Repeat the lines from the one containing "Click the feedback icon in the top bar" through the end of the listing exactly, both ends included. Do not carry over any pictures.

* [THE RECORDS]:
==============================
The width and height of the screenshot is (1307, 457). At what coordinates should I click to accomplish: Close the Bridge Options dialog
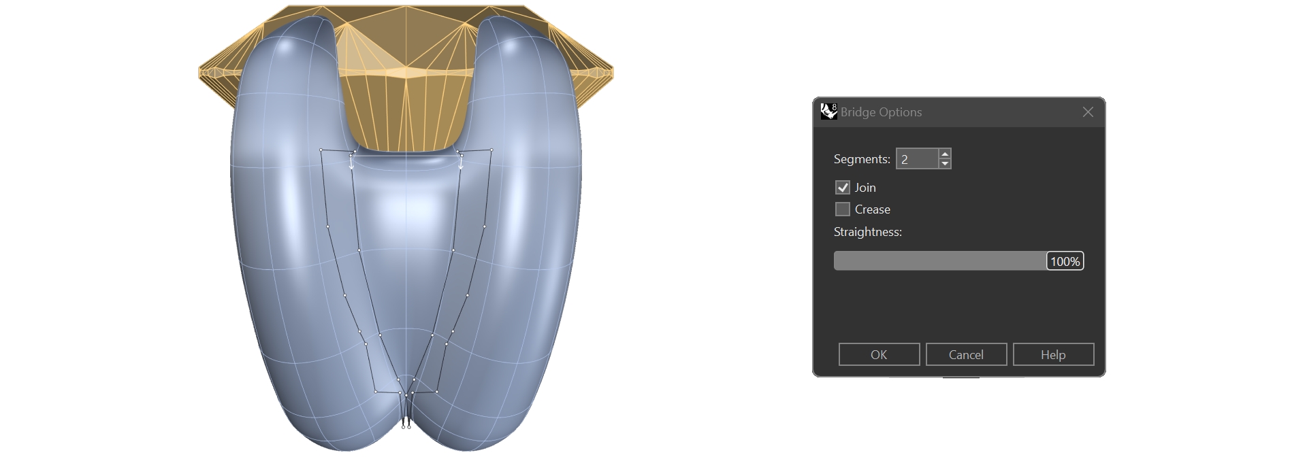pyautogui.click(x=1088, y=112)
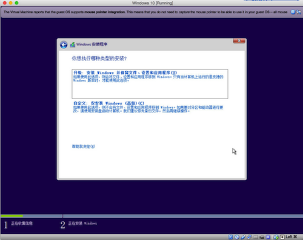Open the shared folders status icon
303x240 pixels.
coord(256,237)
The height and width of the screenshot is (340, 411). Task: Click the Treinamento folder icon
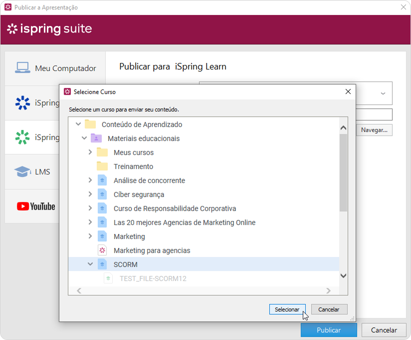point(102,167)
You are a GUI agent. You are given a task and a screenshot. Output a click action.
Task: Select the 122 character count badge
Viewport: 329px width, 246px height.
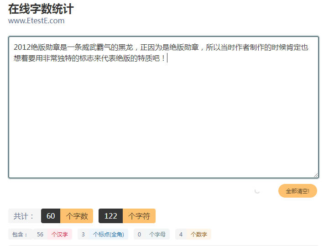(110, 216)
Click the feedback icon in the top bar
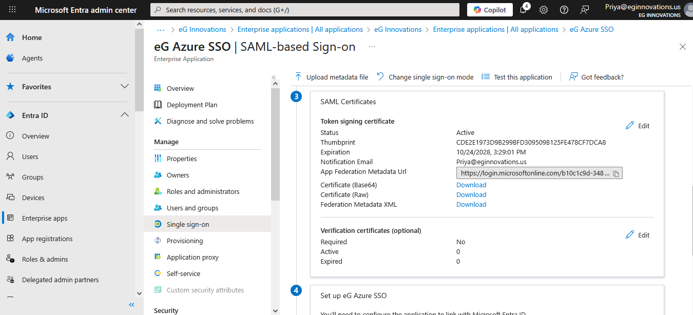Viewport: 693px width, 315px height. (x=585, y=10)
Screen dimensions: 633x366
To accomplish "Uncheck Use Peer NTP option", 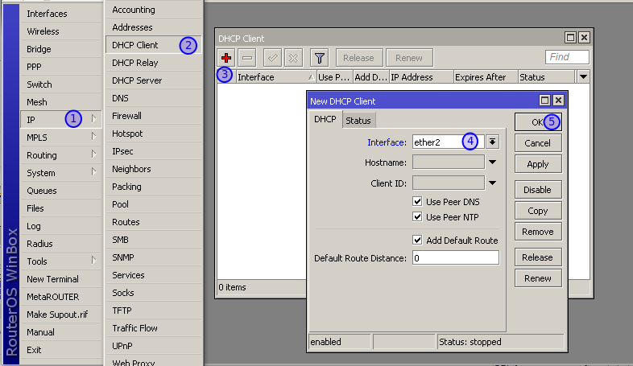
==============================
* [OUTPUT OF THE EXERCISE]:
Click the feedback icon in the top bar
Viewport: 693px width, 315px height. (x=585, y=10)
Screen dimensions: 633x366
To accomplish "Uncheck Use Peer NTP option", 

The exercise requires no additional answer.